All these acts are all the more important as the spaces where we might otherwise connect and play are closed to us – schools, libraries, workplaces, each other’s homes, and, of course, playgrounds. Across the UK and beyond, playgrounds were one of the first casualties, as the social distancing guidance tightened, for fear of contact being too close and of contaminated swings and slides, as researchers evidenced the half-life of the coronavirus on different surfaces. The spaces and practices of outdoor play have been the subject of considerable debate amongst play activists since the crisis started, with a recognition that things could not continue as normal. Yet, there is also a recognition that space for outdoor play must somehow be protected, especially for those who do not have gardens, yards, or even balconies. As some municipal parks close for fear that social distancing isn’t being or can’t be maintained in such open, public spaces, others are calling for priority access to parks for children and their families. But what of our streets as spaces for play, especially in the context of falling traffic and their reclaiming by pedestrians and cyclists? Are there safe ways to advocate for outdoor play on our doorsteps that might alleviate some of the very real difficulties that a lockdown creates for families with children? And how might this rethinking challenge us again to reimagine where play takes place?

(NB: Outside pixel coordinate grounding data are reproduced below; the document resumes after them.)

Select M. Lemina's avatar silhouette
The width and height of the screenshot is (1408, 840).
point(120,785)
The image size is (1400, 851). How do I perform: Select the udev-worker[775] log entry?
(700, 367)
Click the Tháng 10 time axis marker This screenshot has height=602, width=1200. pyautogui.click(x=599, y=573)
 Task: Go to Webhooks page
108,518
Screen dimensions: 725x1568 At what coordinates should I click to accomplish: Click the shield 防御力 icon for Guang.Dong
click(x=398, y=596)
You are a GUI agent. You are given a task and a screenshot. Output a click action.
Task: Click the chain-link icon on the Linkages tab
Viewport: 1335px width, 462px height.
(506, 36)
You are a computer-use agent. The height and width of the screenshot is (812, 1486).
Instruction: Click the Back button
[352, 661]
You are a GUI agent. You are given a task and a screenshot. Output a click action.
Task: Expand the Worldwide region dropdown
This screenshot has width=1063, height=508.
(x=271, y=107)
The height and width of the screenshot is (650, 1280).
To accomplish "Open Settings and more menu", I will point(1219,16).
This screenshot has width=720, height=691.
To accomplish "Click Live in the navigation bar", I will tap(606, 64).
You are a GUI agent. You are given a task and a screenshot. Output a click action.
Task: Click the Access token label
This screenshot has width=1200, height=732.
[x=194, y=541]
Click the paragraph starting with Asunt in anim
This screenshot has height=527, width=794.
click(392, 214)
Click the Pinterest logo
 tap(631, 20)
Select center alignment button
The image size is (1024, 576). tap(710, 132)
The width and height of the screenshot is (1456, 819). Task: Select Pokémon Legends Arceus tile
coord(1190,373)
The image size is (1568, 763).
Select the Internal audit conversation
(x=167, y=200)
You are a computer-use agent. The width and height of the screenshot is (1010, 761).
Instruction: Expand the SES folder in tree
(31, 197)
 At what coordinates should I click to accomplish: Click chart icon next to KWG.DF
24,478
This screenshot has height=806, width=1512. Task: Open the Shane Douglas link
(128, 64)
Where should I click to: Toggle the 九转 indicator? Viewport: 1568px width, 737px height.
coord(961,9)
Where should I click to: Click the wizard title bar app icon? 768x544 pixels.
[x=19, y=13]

In all these myriad ways, my research questions are being brought into very sharp – but very different – focus. They are being refracted, reshaped, and challenged everyday, with new developments, new ideas and new practices. I am extraordinarily wary of attempting to capitalise on the covid crisis – but these questions of play, streets and neighbours are my job for the next six months. It would be utterly inappropriate too to ignore the changing circumstances and new challenges. How I refigure these questions in this context is a politically and personally difficult problem, complicated daily by the now more intense work of parenting and by the distractions and obstacles of life in a pandemic.